Stolen bins back in spruced up Russell Road
The great Russell Road bin heist is over almost as quickly as it unfolded, leaving the public-private inner city regeneration team that saw them installed somewhat confused — but more street-smart and determined than ever to forge ahead.
Russell Road Regeneration Project founder Steve de Beer said the installation of the bins had been a key step forward and it was a tough blow when they disappeared.
“There is tremendous foot traffic up and down Russell
Road, and until we intervened there were zero bins between Govan Mbeki Avenue and Rink Street, and people were just littering all the time.
“So two weeks ago, we installed 11 bins — four black plastic ones from us and seven plastic wood ones supplied by the Nelson Mandela Bay municipality parks department in recognition of the work we were doing.”
He said when he arrived on site on Saturday he could not believe his eyes.
“Every one was gone.
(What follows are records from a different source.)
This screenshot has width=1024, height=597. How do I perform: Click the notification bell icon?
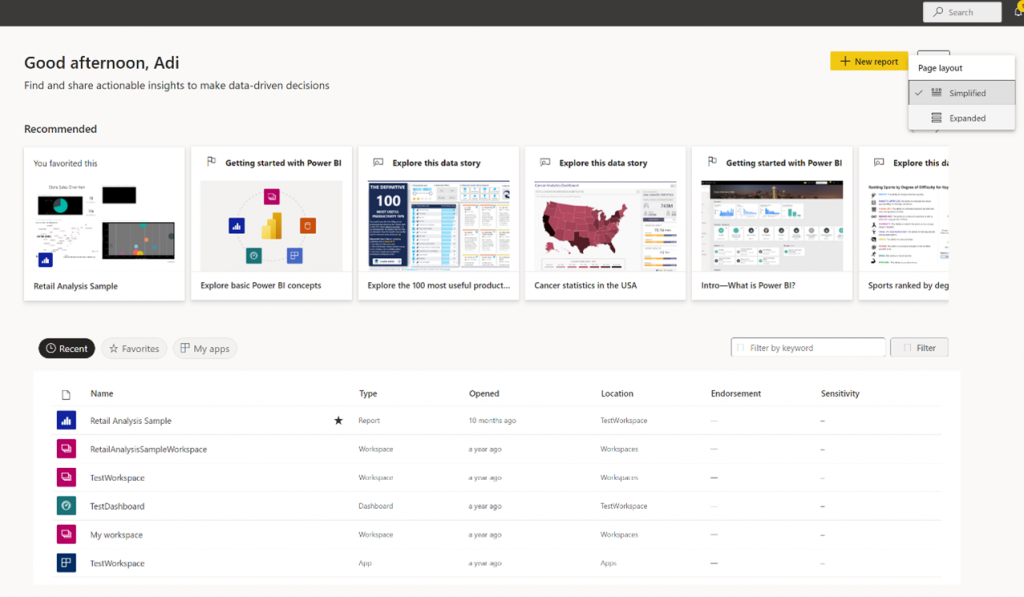(1017, 12)
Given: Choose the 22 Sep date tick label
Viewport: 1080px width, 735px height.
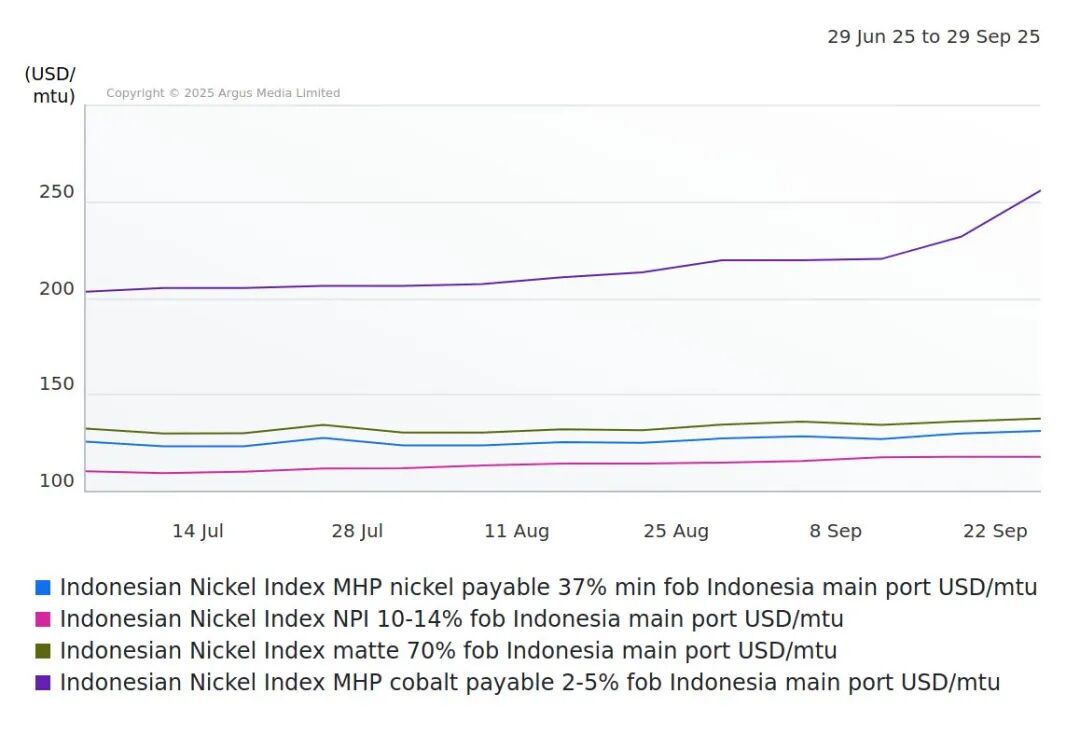Looking at the screenshot, I should click(995, 531).
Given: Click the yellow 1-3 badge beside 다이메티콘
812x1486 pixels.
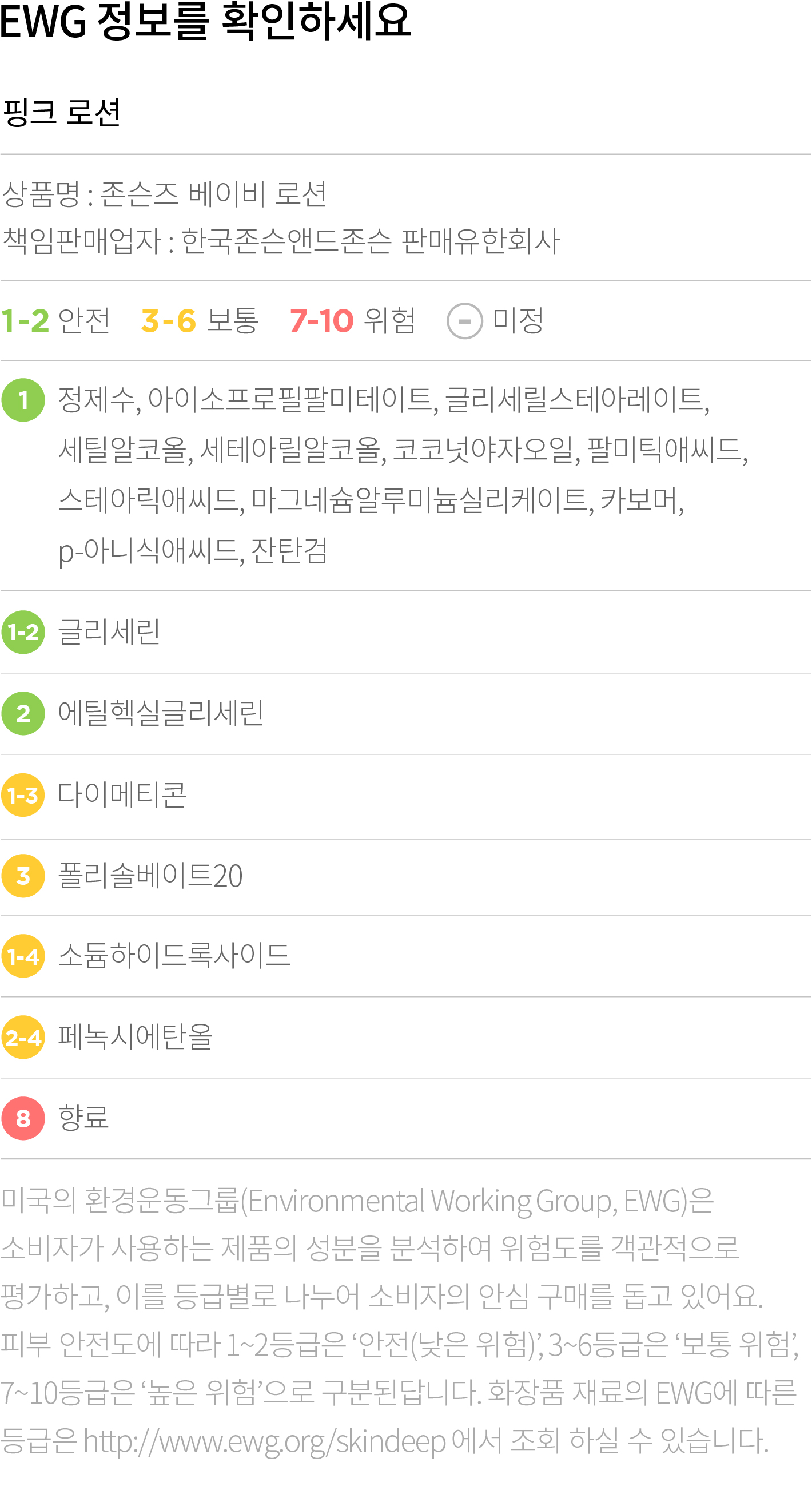Looking at the screenshot, I should pos(23,796).
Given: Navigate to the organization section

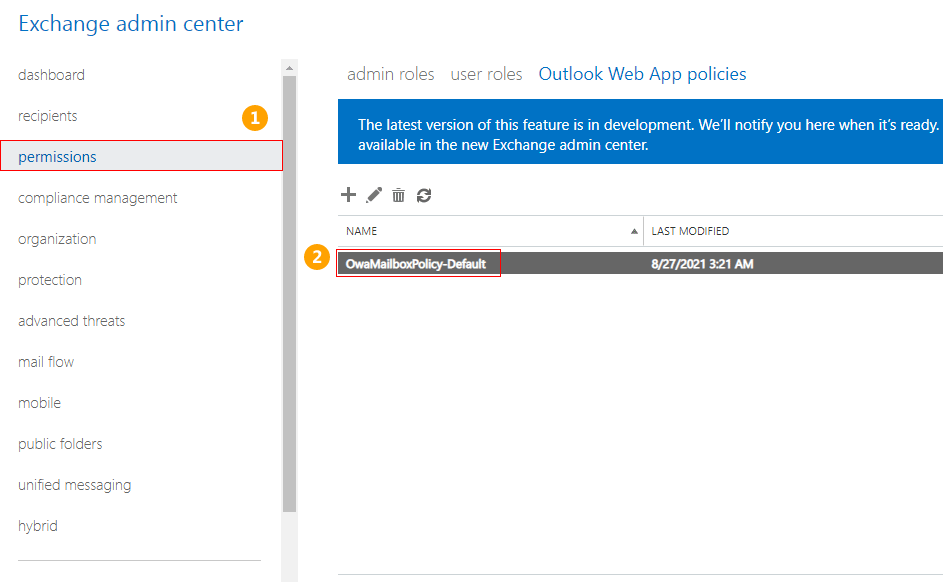Looking at the screenshot, I should pos(57,239).
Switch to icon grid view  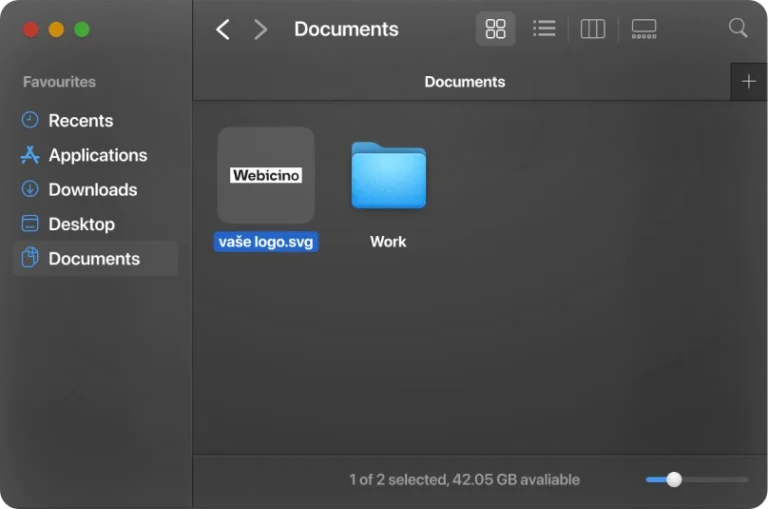(x=495, y=29)
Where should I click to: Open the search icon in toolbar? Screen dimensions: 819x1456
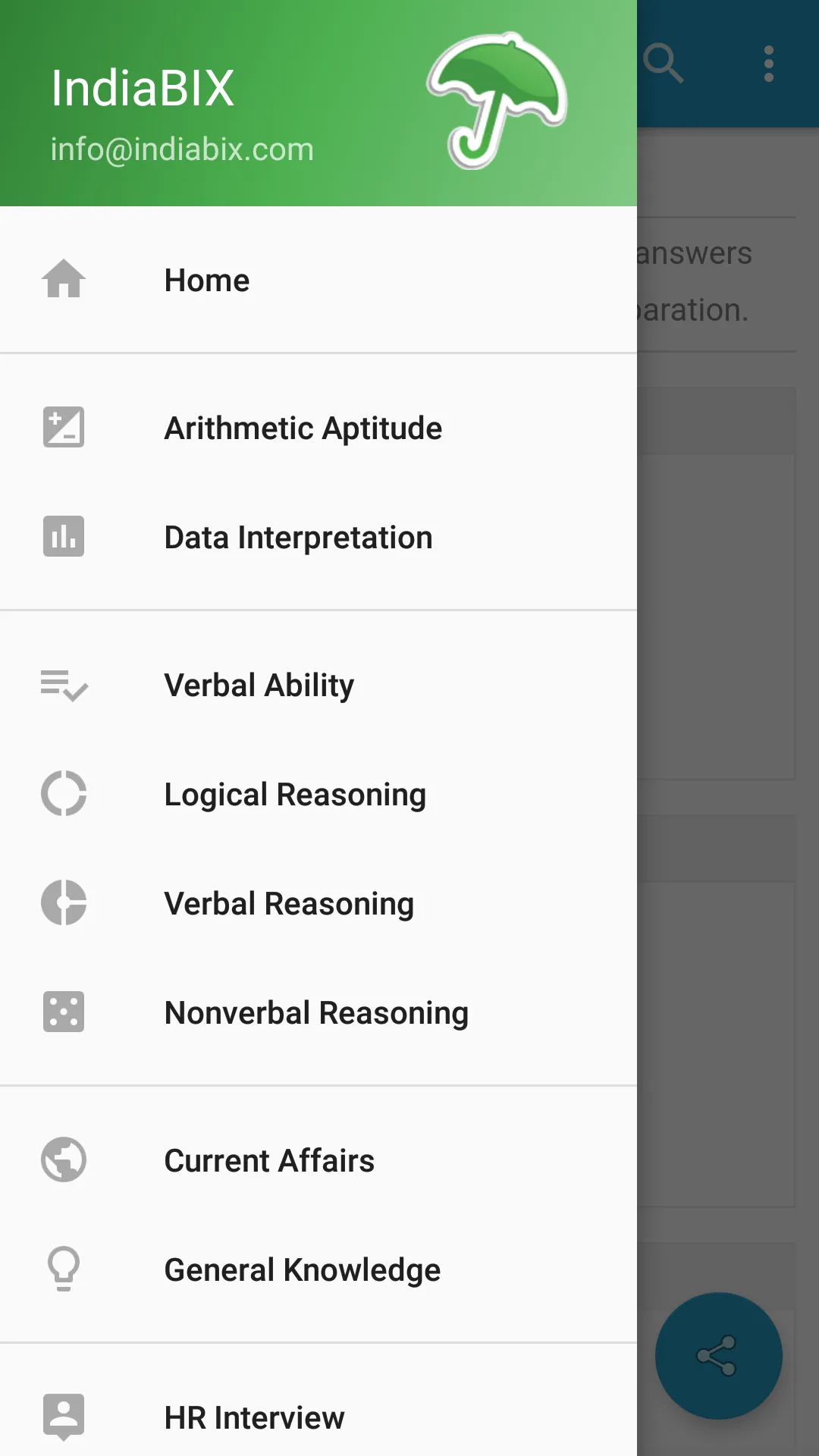click(664, 64)
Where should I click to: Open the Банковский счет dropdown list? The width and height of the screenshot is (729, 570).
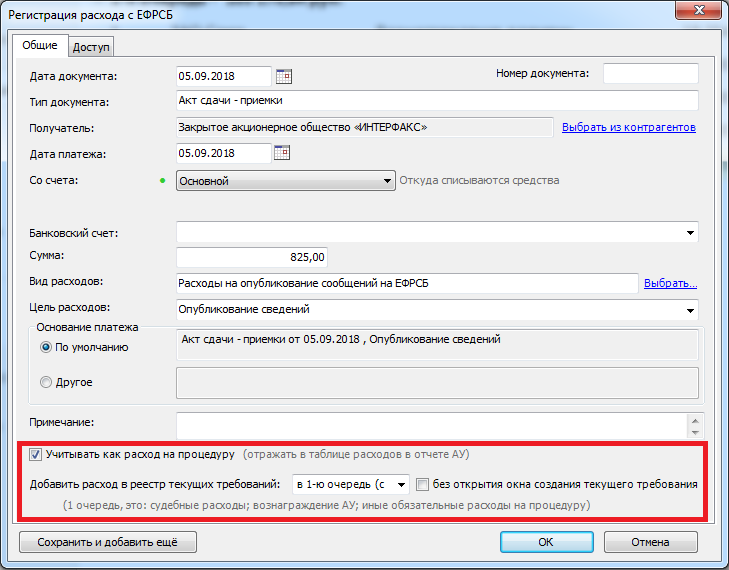691,233
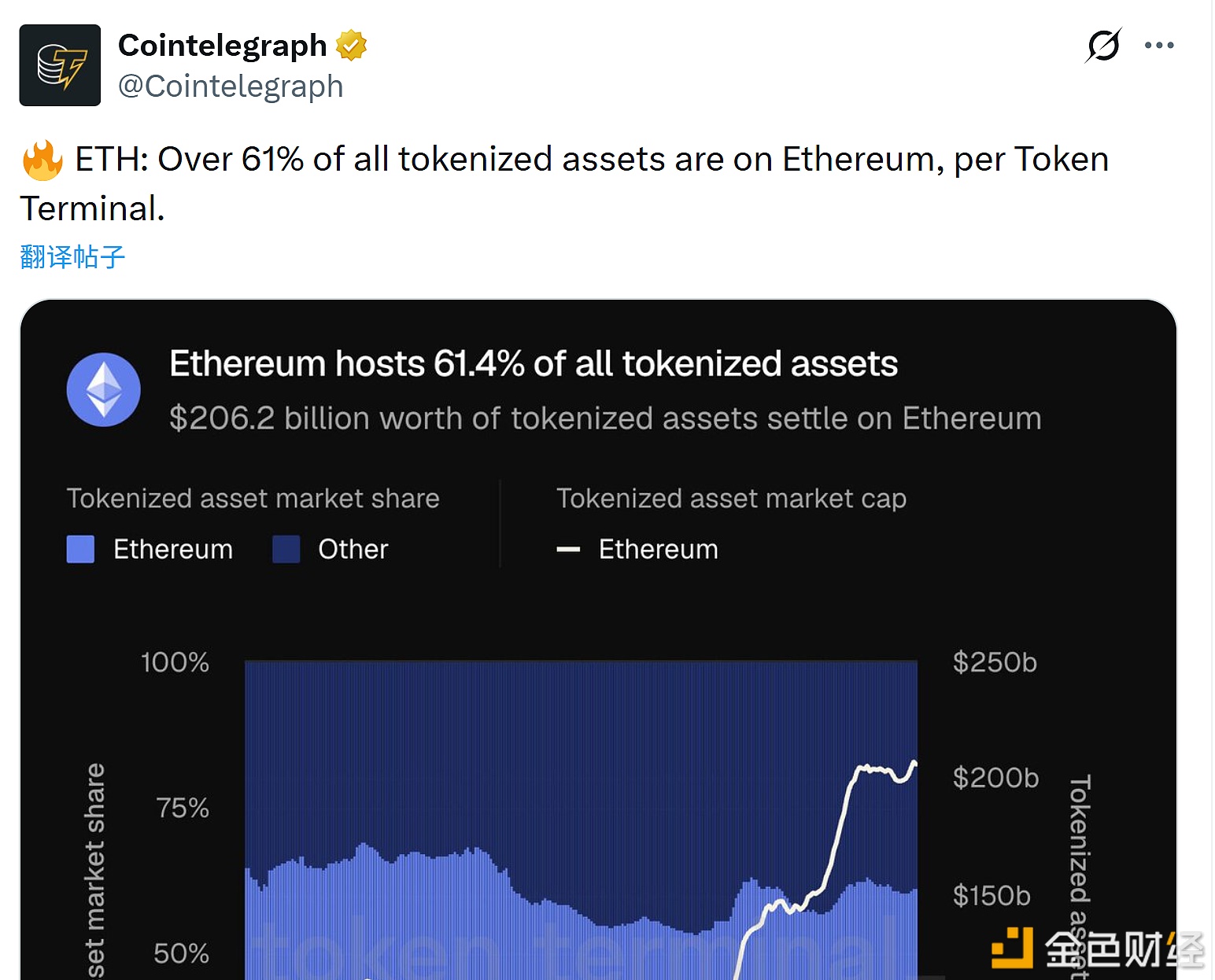Open the @Cointelegraph handle link
This screenshot has height=980, width=1215.
coord(231,87)
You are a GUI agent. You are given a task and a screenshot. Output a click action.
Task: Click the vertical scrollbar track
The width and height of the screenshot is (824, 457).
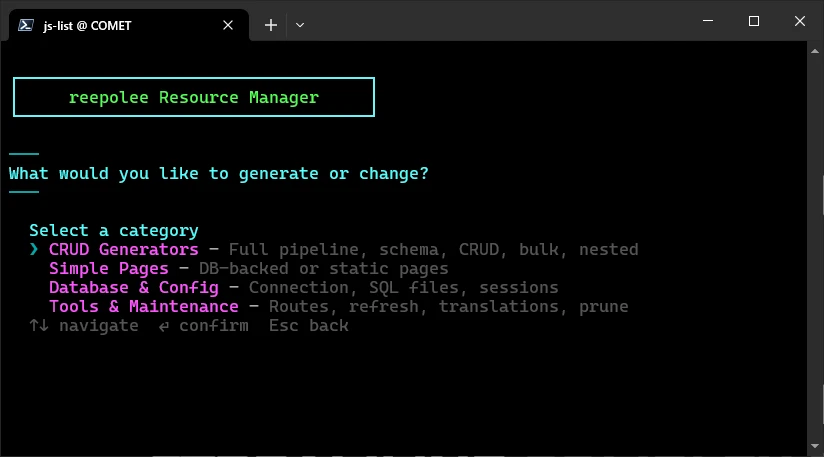tap(815, 248)
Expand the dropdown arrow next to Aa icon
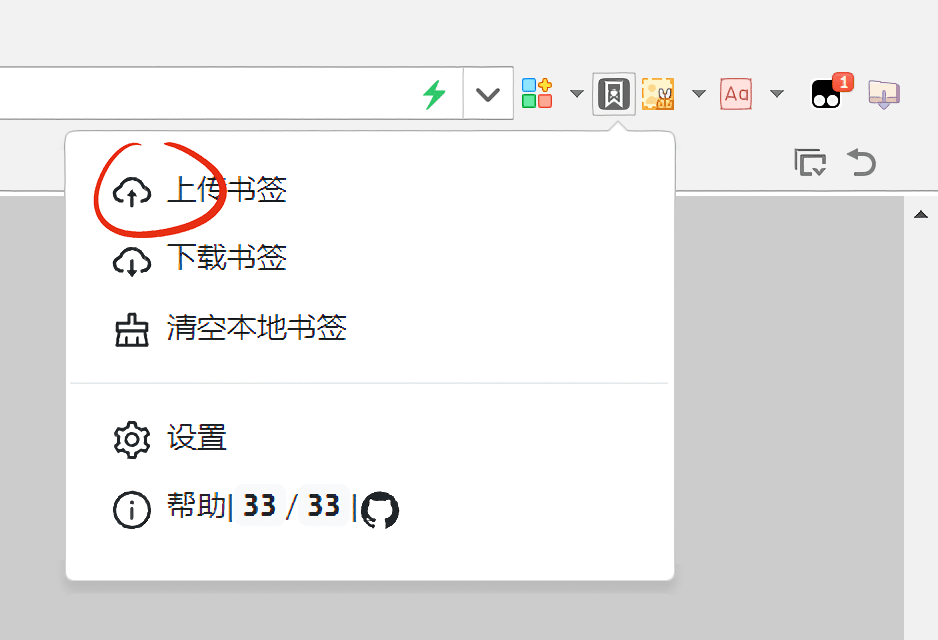The height and width of the screenshot is (640, 938). (x=776, y=93)
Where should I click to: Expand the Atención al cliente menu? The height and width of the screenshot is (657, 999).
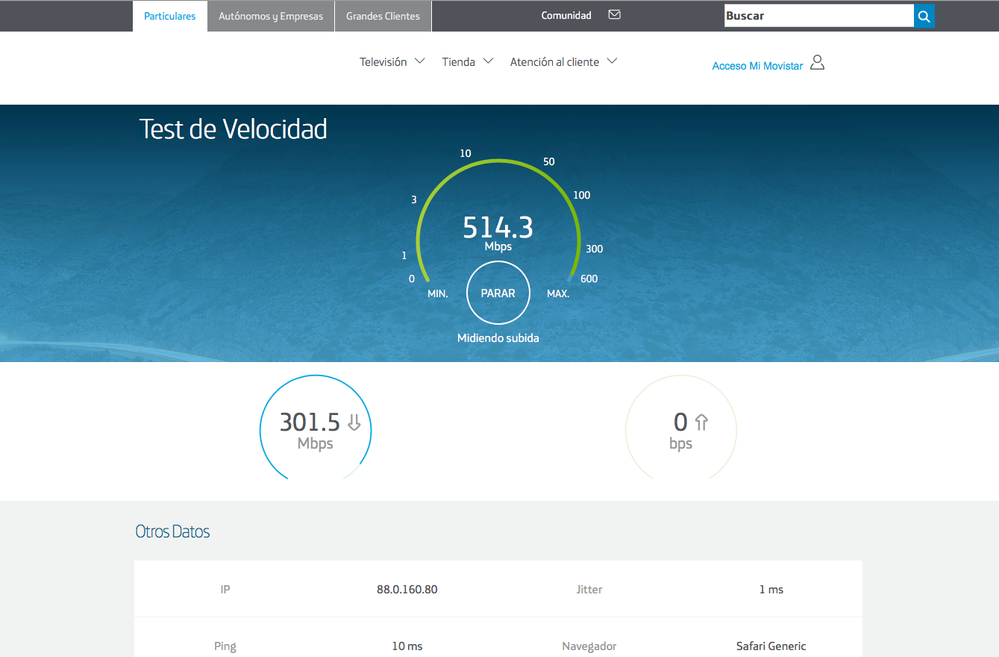(x=563, y=62)
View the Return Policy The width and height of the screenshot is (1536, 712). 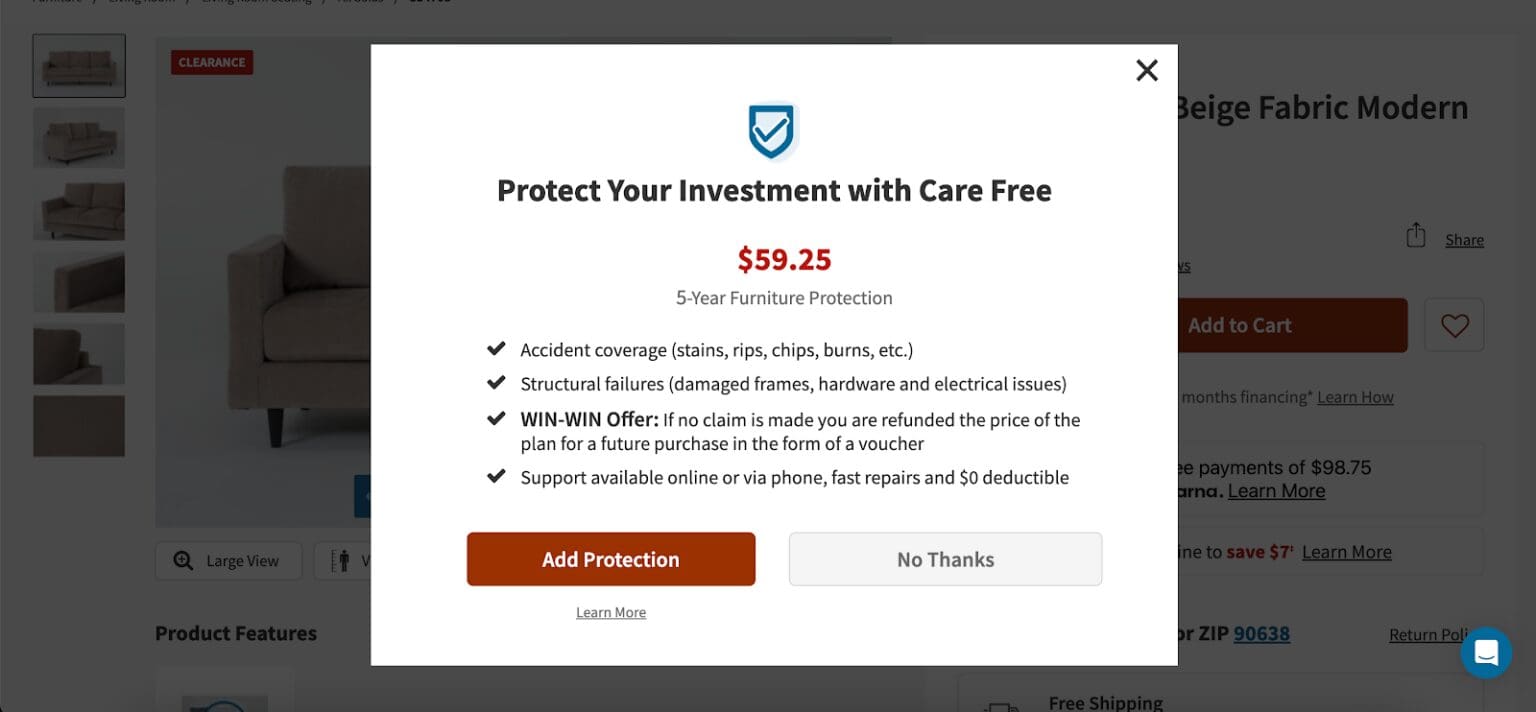[1428, 633]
Who would take a bin? It wasn’t like they were metal. We could only presume they were stolen to sell on for a quick buck.”
De Beer said the story proceeded to get even more odd.
“A security guard in the area described how he saw two ‘thin women’ on Friday loading them into a shopping trolley.
“He stopped them and they disappeared but apparently they returned later that afternoon after he finished his shift.
“I reported the theft to the police and the Central special rates authority, and we also put the word out ourselves.
“The theft had jeopardised our continued support from parks from which we were still hoping to get two park benches and table sets, so we were upset and concerned.”
He said on Sunday afternoon, the regeneration team was set to announce a cash reward for the safe return of the bins — but by Monday the whole story had changed.
“The description of the two thin female bin thieves didn’t quite make sense to me, not least because those plastic wood bins are really heavy which I know from when we installed them.
“So I decided to poke around a bit more.”
De Beer talked to half a dozen security guards and also workers on a Russell Road building site, followed a couple of convoluted tip-offs — and at lunch time he hit the jackpot.
“I found the bins in a corner on the building site tucked away under some planks.
“So we will reinstall them now but we will secure them this time with proper heavyduty steel brackets or else concrete them in. Parks department [officials] are over the moon and so are we.”
The regeneration project, sponsored by the Greater Stellenbosch Trust, has been clearing Russell Road and adjacent open space and park land of huge loads of rubbish, plastic sheaths from stolen cables, and caches of syringes and other equipment used by drug addicts.
They have also been removing alien vegetation and planting indigenous trees.
The dream is to create a “circle of hope” extending west from Russell Road to the horse memorial, south to the entrepreneurial node in the Lower Baakens Valley, and north to the maritime history node in Central.
Efforts are now beginning to bear fruit, showcasing the park gardens planted decades ago by the municipality, and the possibility for broader social, environmental and economic renewal.